→ **TEKSTFRAGMENT**
’s ochtends komen we wat traag op gang. Einde van de ochtend gaan we op pad. Eerst naar de grote kapokboom. Daar zouden we naar toe kunnen lopen (2+ uur heen), maar het is hier vandaag echt bloedje heet en toen we er achter kwamen dat we ook vlakbij kunnen komen met de auto, was de keuze snel gemaakt.
We rijden naar de afslag en daar wordt de weg bijzonder interessant. Niet alleen is hij matig verhard, hij is vooral ook erg steil en smal.Op een gegeven moment denken wij dat de weg ophoudt en overwegen we op een onmogelijke plek te keren. Maar een klein stukje doorlopend vertrouwen we erop dat de weg niet eindigt en we wel verder kunnen en dat blijkt gelukkig ook het geval.
We stappen uit en lopen eerst – voor de kapokboom – de verkeerde kant op, maar dat is juist wel leuk. Want we zien nu alle boerderijen waar mango’s, papaya’s en kool in overvloed groeien. Dan zien we op Maps.me dat dit niet de goede kant op is en draaien we om. Bijzonder om te zien hoe simpel leven ook kan zijn. Klein huisje, net een dak boven je hoofd, en groente en fruit in overvloed.
Bij de kapokboom aangekomen is hij indrukwekkend groot.

[Bronitems]
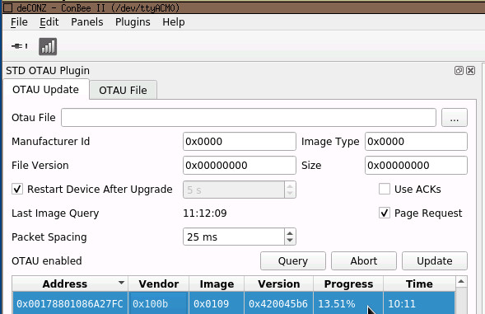
Task: Enable the Use ACKs checkbox
Action: [x=385, y=189]
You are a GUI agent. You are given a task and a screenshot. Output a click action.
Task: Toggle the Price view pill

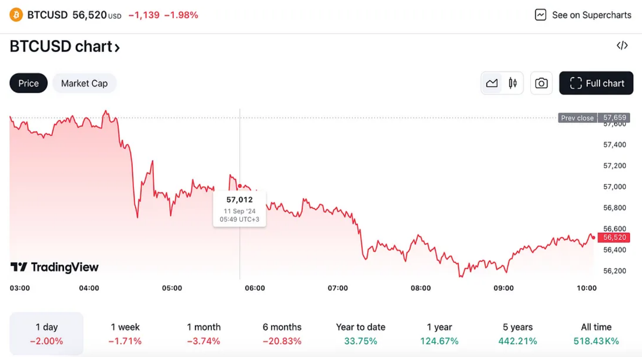click(x=29, y=83)

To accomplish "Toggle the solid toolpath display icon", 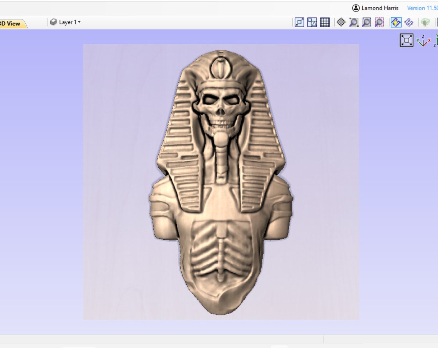I will [408, 22].
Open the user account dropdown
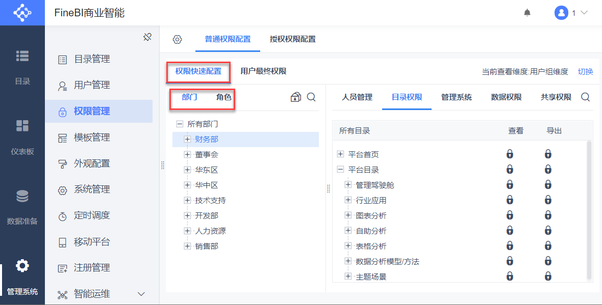This screenshot has width=602, height=305. point(571,13)
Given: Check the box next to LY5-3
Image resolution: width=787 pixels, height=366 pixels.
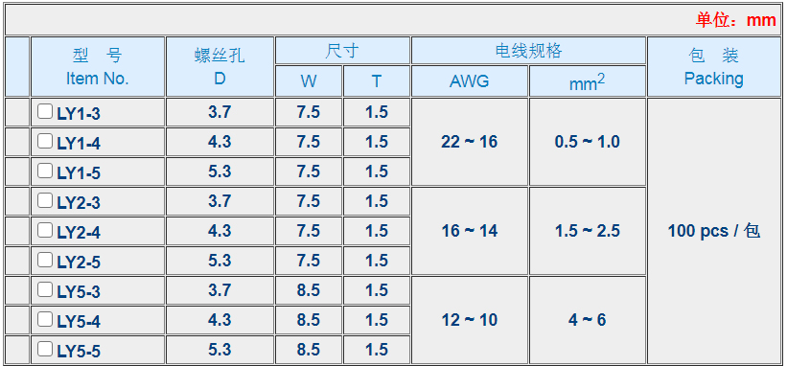Looking at the screenshot, I should click(x=45, y=289).
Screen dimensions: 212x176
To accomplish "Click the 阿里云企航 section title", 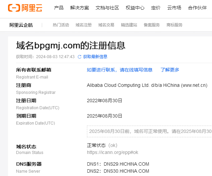I will pyautogui.click(x=21, y=25).
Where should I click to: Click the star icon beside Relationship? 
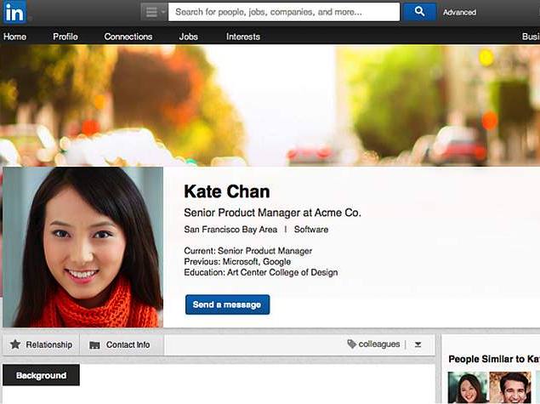(15, 344)
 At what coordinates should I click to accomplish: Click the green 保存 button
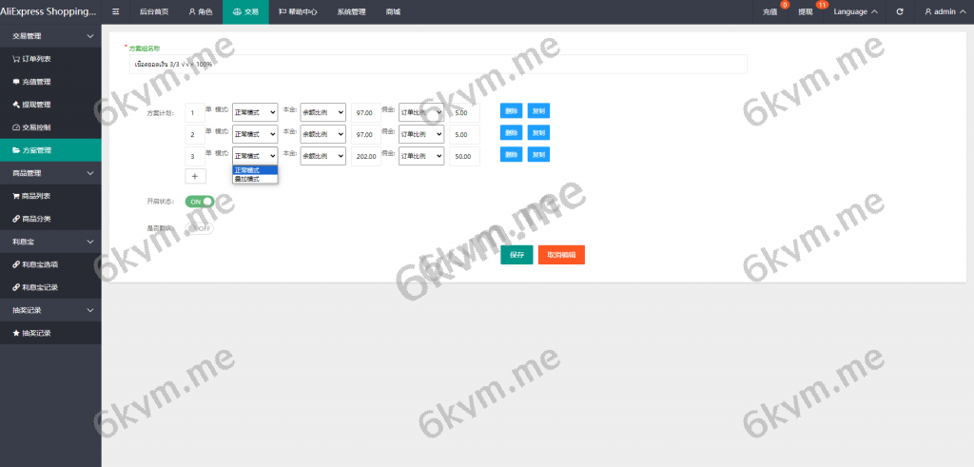tap(516, 255)
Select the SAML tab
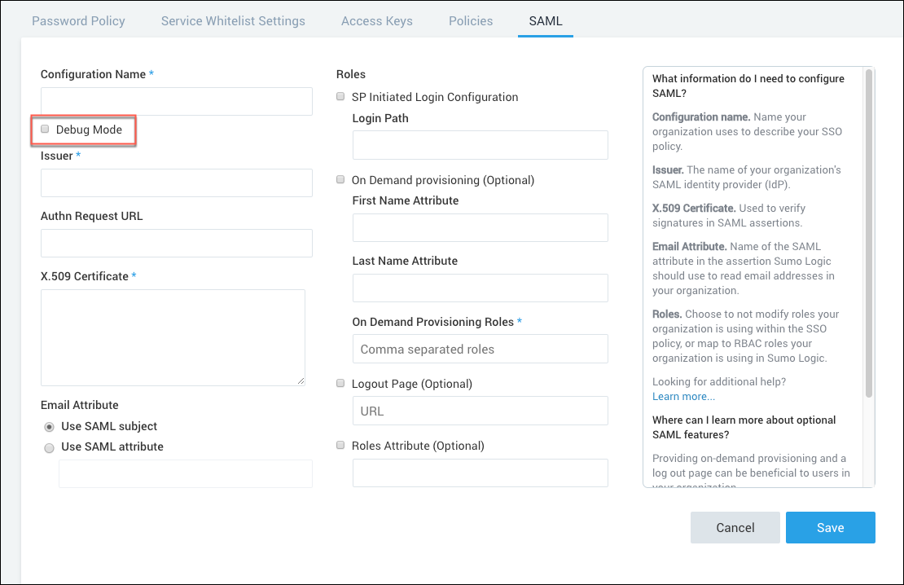The height and width of the screenshot is (585, 904). (545, 20)
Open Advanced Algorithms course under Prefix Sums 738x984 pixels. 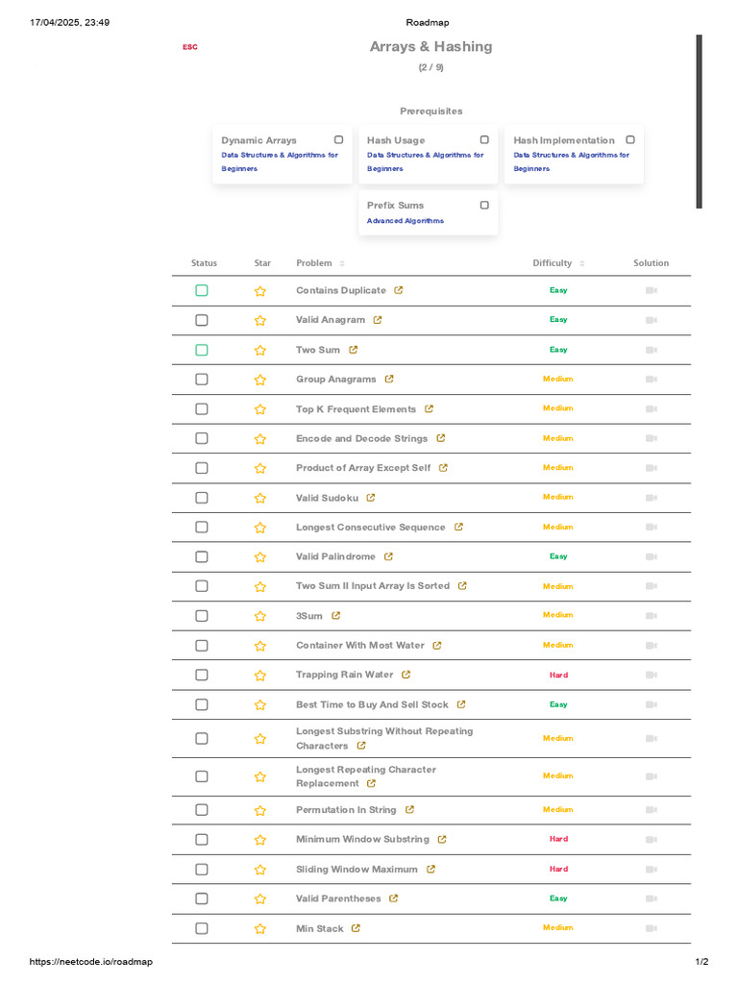[406, 221]
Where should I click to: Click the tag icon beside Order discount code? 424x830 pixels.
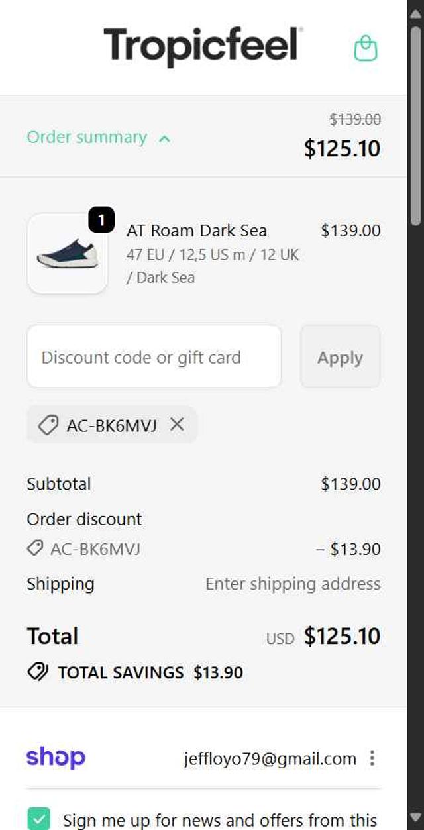(35, 548)
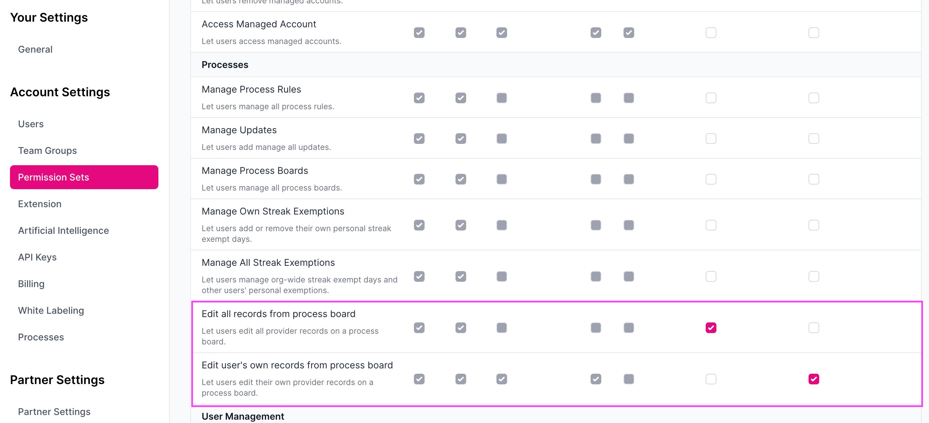Open Artificial Intelligence settings
Viewport: 929px width, 423px height.
[x=63, y=231]
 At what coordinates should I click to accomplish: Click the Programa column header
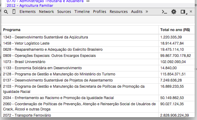click(12, 30)
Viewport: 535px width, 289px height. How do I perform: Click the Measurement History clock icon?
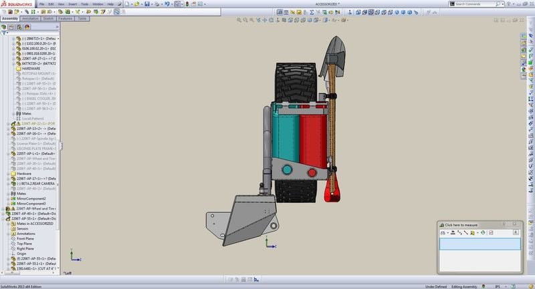tap(483, 232)
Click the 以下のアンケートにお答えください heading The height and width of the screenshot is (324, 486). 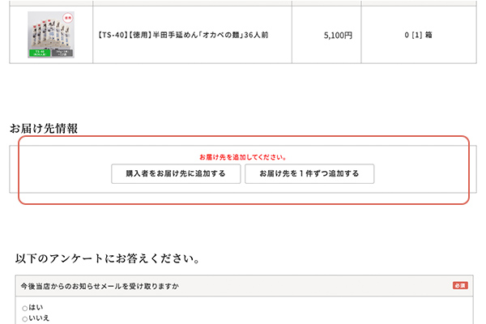tap(106, 259)
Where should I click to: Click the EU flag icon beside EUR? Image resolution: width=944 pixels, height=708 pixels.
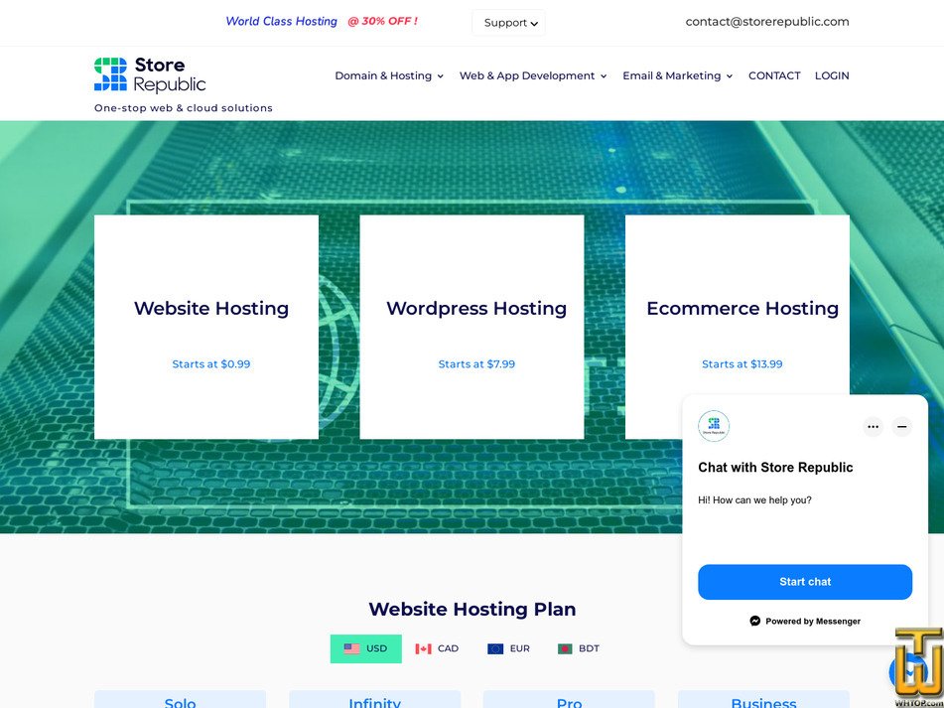click(x=494, y=647)
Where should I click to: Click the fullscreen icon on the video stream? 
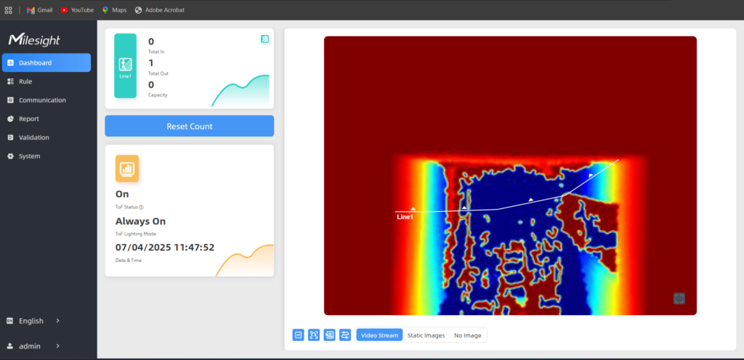tap(679, 298)
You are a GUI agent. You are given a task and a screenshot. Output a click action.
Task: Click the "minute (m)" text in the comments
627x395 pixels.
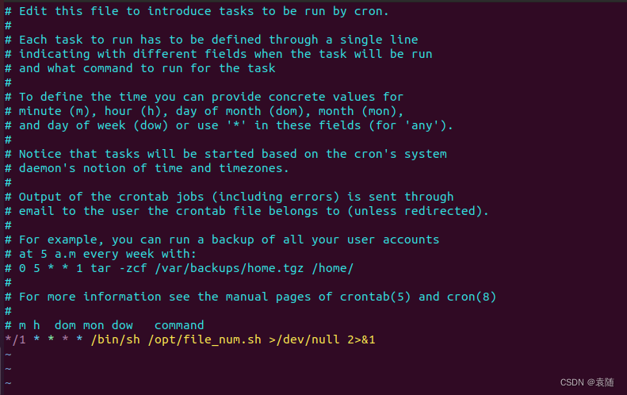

→ **WAT WORDT GEVRAAGD**
1. Klopt elke bewering hieronder met het fragment? Antwoord met ja of nee en citeer letterlijk de woorden uit het fragment die de doorslag geven.
(a) Te voet zou de tocht naar de kapokboom meer dan twee uur duren.
(b) Na de afslag is de weg breed.
(c) Bij de boerderijen groeien onder meer mango's.
2. Beantwoord met behulp van het fragment deze vragen:
(a) Op welk moment van de dag gaan ze op pad?
(b) Met welke app zien ze dat ze de verkeerde kant op lopen?
(c) Hoe is de kapokboom wanneer ze er aankomen?
De items komen uit een andere bron dan het fragment.

→ **ANTWOORDEN**
1.
(a) Ja: "(2+ uur heen)"
(b) Nee: "hij is vooral ook erg steil en smal"
(c) Ja: "waar mango’s, papaya’s en kool in overvloed groeien"

2.
(a) Aan het einde van de ochtend.
(b) Met Maps.me.
(c) Indrukwekkend groot.